▶ What the task asks: Reproduce verbatim the lines of the records from the line with "Where should I" to the line with "Action: [x=454, y=211]", and nothing else.

▶ Records:
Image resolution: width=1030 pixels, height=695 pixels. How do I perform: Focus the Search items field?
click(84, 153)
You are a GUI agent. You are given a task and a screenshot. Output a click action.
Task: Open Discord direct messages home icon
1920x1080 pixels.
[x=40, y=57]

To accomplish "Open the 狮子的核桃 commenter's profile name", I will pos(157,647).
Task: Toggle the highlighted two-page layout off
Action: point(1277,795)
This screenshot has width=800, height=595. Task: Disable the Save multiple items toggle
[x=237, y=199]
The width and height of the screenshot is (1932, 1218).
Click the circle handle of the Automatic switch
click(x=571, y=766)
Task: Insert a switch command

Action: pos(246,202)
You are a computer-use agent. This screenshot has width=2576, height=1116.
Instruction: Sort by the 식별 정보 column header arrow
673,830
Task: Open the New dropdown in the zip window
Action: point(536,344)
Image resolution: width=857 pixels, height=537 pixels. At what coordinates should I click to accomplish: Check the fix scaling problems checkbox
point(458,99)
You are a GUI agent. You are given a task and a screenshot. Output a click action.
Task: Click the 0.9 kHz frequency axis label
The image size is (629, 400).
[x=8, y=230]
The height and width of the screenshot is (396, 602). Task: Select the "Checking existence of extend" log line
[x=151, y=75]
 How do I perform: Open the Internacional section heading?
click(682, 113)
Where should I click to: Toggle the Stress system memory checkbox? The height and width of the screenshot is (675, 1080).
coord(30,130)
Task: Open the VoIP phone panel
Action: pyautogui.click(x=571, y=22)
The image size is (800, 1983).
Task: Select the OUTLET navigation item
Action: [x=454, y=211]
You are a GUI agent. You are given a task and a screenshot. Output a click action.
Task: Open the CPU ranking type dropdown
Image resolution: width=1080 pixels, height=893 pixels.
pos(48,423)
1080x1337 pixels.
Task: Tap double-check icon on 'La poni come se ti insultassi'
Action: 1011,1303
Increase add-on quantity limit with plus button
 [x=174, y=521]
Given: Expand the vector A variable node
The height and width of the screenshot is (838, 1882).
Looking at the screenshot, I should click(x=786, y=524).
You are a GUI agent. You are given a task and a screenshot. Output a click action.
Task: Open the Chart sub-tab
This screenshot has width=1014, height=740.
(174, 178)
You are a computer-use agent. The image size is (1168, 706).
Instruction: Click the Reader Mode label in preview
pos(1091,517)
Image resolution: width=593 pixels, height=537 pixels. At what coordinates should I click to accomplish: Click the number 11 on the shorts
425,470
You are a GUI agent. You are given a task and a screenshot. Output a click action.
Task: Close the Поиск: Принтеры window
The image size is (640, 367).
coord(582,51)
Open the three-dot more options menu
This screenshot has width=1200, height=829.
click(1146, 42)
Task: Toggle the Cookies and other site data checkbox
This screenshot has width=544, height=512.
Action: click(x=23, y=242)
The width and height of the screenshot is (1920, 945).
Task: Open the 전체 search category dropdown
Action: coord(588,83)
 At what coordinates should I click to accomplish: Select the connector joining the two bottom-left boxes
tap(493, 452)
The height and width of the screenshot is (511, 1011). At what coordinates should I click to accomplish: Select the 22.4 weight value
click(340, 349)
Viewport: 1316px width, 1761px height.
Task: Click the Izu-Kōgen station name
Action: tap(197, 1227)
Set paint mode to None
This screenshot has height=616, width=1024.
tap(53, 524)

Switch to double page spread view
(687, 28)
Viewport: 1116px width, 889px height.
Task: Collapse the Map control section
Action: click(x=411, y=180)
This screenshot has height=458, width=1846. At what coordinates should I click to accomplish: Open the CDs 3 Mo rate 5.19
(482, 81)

▶ Reply to the exercise:
Where should I click to: Toggle the Stress system memory checkbox? The height and width of the screenshot is (675, 1080).
coord(30,130)
Task: Open the VoIP phone panel
Action: pyautogui.click(x=571, y=22)
The image size is (800, 1983).
Task: Select the OUTLET navigation item
Action: [x=454, y=211]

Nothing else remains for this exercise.